OTHER RACING: James Hinchcliffe of Oakville won the Indy Lights race at Chicago. Philip Major of Ottawa was third. . . . Robert Wickens of Guelph and Toronto won the GP3 race on Saturday at the Grand Prix of Belgium . . . Kyle Busch won that NASCAR truck race on Friday night at Chicagoland, with Todd Bodine second and Ron Hornaday third . . . The AIM Autosport of Woodbridge Pacific Mobile/Biosign No. 61 Ford Riley Daytona Prototype only lasted a little over a lap in Montreal Saturday during the Grand Am Rolex Sports Car Series race when Burt Frisselle spun it into the wall. . .
A child was killed racing motorcycles at the Indianapolis Motor Speedway on Sunday.
Peter Lenz of Vancouver, Wash., who was 13, fell off his bike during a warmup lap and was run over by another motorcycle, ridden by a 12-year-old.

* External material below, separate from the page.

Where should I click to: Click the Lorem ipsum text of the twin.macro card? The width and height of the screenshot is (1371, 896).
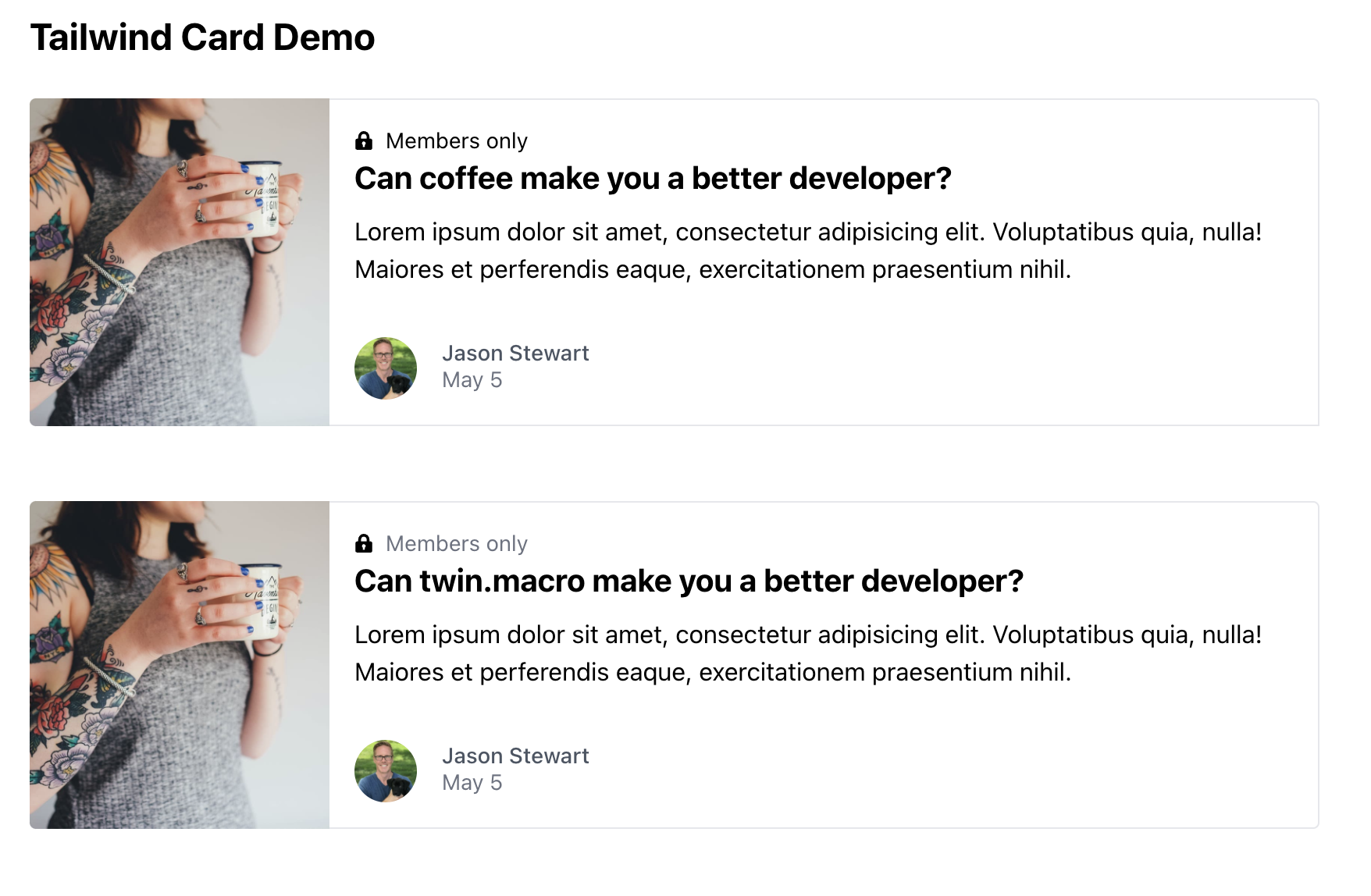coord(808,652)
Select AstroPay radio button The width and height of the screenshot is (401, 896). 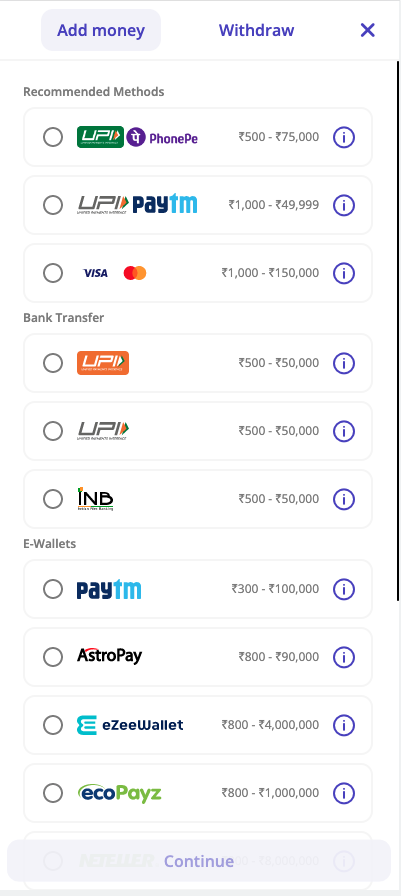53,657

His father published the following on the boy’s Facebook Page:
"He passed doing what he loved and had his go-fast face on as he pulled onto the track. The world lost one of its brightest lights today. God Bless Peter and the other rider involved. 45 (the number on Peter's bike) is on another road we can only hope to reach. Miss you kiddo."
I’ll tell you what Peter loved as much, or more, than anything else: Making his father happy.
It’s such a shame that Peter now knows all about death without being old enough to know very much about life.